Si le terme “technologie quantique” est entré dans notre vocabulaire depuis de nombreuses années déjà, sa compréhension, elle, reste sporadique. Si nous devions résumer simplement ce qui fait la particularité de la technologie quantique, il s’agirait de la comparer à la technologie “traditionnelle” que nous utilisons depuis plusieurs décennies. Ainsi, l’informatique sous sa forme la plus connue repose sur un système binaire, composé de 1 et de 0, qui en fonction de comment ils sont agencés sont interprétés en nombres, valeurs, lettres, etc. On appelle ces valeurs binaires des bits. 

Dans la technologie quantique, il n’est plus question de reposer sur des variations d’ensembles de bits, mais sur des probabilités bien plus complexes. On estime ainsi que l’aléatoire d’un ordinateur binaire est limité par la capacité de calcul dudit ordinateur, puisqu’il répond à un algorithme qui peut être analysé et compris, quand l’aléatoire d’un appareil quantique repose sur un ensemble de probabilités absolument impossible à anticiper, et en constant changement. Cette différence majeure pousse ainsi les spécialistes à accorder aux technologies quantiques un bien plus grand potentiel, voire même une supériorité implacable.

Ce faisant, beaucoup considèrent la quantique comme l’avenir des nouvelles technologies, et reposent tous leurs espoirs sur les applications de cette technologie qui n’en est encore qu’à ses balbutiements.

La France dans la course au quantique

Lorsque l’on parle d’avancées technologiques, force est de constater que la France a toujours su tirer son épingle du jeu. Et en matière de technologie quantique, l’Hexagone confirme cette constance. 

En effet, une start-up tricolore (cocorico !), Pasqal a mis au point un calculateur quantique opérationnel, qui sera prochainement suivi d’un second. Ces deux calculateurs d’un nouveau genre seront à terme couplés à un supercalculateur classique, pour lui permettre d’améliorer son rendement de manière exponentielle. À ce jour, le calculateur dispose de 100 Qubits (quantum bit  en langue de Shakespear, qui définit l’unité de mesure de ce nouveau système, ainsi que sa capacité de calcul). D’ici à l’horizon 2022, ce sont quelque 1000 Qubits qui sont visés. Le PDG de la start-up, Georges-Olivier Reymond, précise qu’à chaque Qubic ajouté, la puissance de l’ordinateur est multipliée par 2. Un objectif qui ne manque pas d’ambition, et qui pourrait permettre une augmentation exponentielle de la puissance du calculateur.

Le quantique sous toutes les formes

Mais le quantique ne se limite pas seulement à la puissance de calcul. En effet, son application s’étend aux communications, à l’imagerie, à la simulation… À titre d’exemple, une start-up britannique, Kets, est actuellement en cours de développement d’une technologie de chiffrement qui pourrait rendre tout échange informatique absolument inviolable. À terme, cette technologie pourrait permettre de rendre toute attaque informatique impossible, même par un ordinateur quantique malveillant.

Autre application intéressante, une start-up suisse, Qnami, travaille sur la mise au point d’un microscope quantique, qui pourrait permettre d’observer l’infiniment petit avec plus de précision que n’importe quel microscope actuellement disponible.
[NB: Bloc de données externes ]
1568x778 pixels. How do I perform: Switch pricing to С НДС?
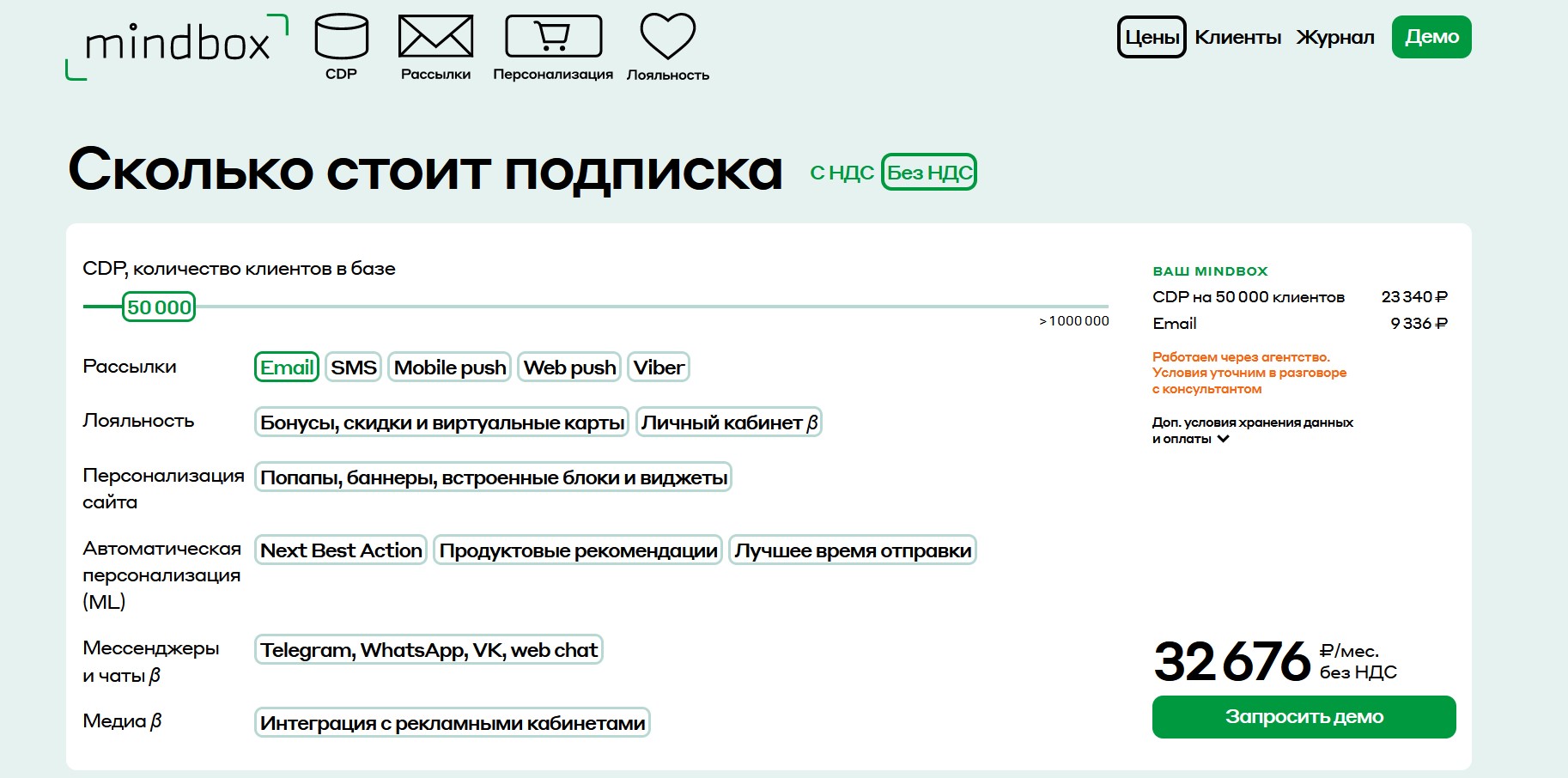pos(842,173)
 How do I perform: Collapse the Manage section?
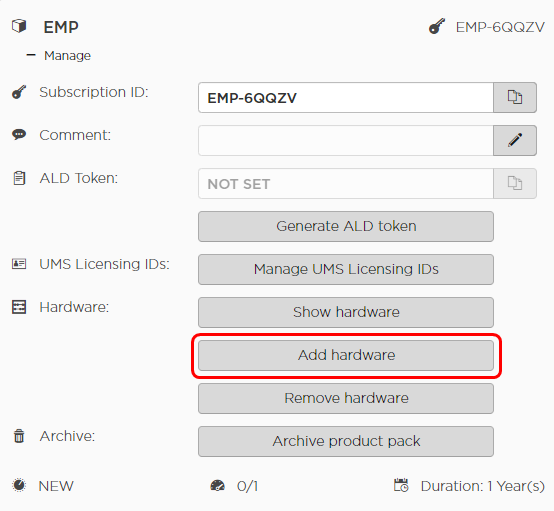[31, 55]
Si la technologie quantique attire autant l’attention des ingénieurs de la planète, c’est parce que son potentiel reste à ce jour insondable. Pressentie pour définir la norme de la haute technologie du futur, la technologie quantique fait table rase des possibles du binaire, pour créer un tout nouveau champ d’action pour les technologies de demain. Il nous suffit alors d’imaginer quelles seront les utilisations qui verront le jour prochainement, aussi bien pour nous permettre de mieux comprendre notre environnement, mais comment mieux répondre aux besoins auxquels nous sommes dores et déjà confrontés, en particulier sur le plan environnemental.